Wednesday, January 4, 2012

Baby-baby-baby you're OUT OF TIME - 11 moments of Cinema 2011

(Not entirely a comprehensive list - I'm sure if I really thought about it more I could have ten other examples, maybe I'll have another 'honorable mention' just in case) - but it'll do for now.  Here are eleven scenes, moments or passages in films this year that really struck me.  Not all of them are on my top ten list of the year but many are... oh, and by the way - SPOILERS!)

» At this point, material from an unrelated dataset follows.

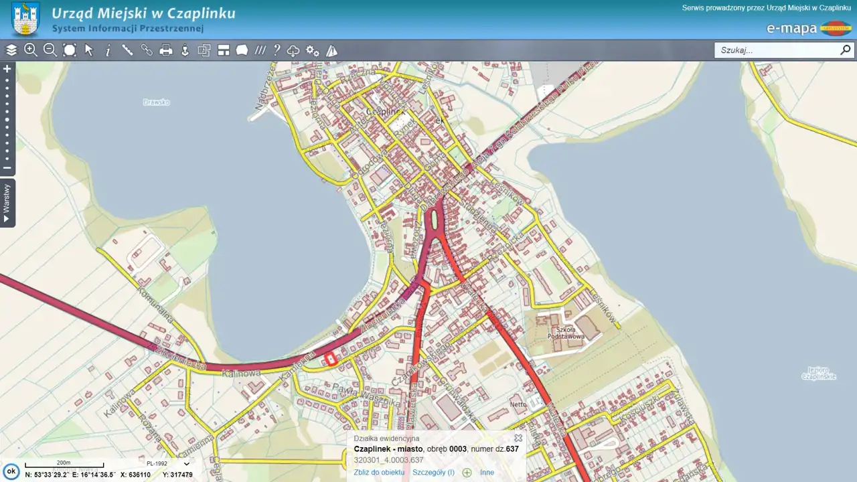Open the layers stack icon in toolbar
The height and width of the screenshot is (482, 857).
point(11,50)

1) The Artist (Michael Hazanavicious)

Following being told by his boss at the Kinogram Pictures company (John Goodman) that sound in movies is the new thing, a laughing George Valentin (Jean Dujardin) exits the screening room and, from what we can see, is in his dressing room.  Suddenly, synchronized sound is all around him.  He puts down a glass, it makes a sound.  His hands over a brush, makes a sound.  

His little dog can bark and when a chair is knocked over it too makes noise, as does the outside world of cars and other things.  When he goes outside in a moment of panic three women pass by and giggle and laugh (at him, not to him, what?) and then a feather falls to the ground with a gigantic THUD like an anvil in a cartoon many years away.  He's bewildered, lost, a dutch angle comes in (how can it not?) and then he wakes up.  It was all a dream, or was it?  If that sounds poetic, just watch the scene in its entirety. 

2) Take Shelter (Jeff Nichols)

Michael Shannon gets his family (finally) into the shelter he has built over the past weeks to much cost financially and emotionally to those around him.  It's destroyed the bond with his wife and somewhat lesser-so with his child.  But now the storm has come and it has subsided.  Can he go outside?  Ever again?  Can he face what is or could be?  Is he a hero or still insane?  

A remarkable moment of despair and triumph over self-imposed fear and paranoia (for another by the way there's a blow-up when he snaps at his friend amid a cafeteria of townspeople, and rattles about the End of Times coming on nigh), and it's a moment like many others in this film that relies on the profile of Shannon, who is like a bastard-baby of Bride Frankenstein (isn't he a little Karloff-ish?) but with a kind soul buried somewhere beneath what appears to be granite-craziness.  It's almost a study of his face and his emotions as it is a character piece (and it has Jessica Chastain as a back-up plan of course)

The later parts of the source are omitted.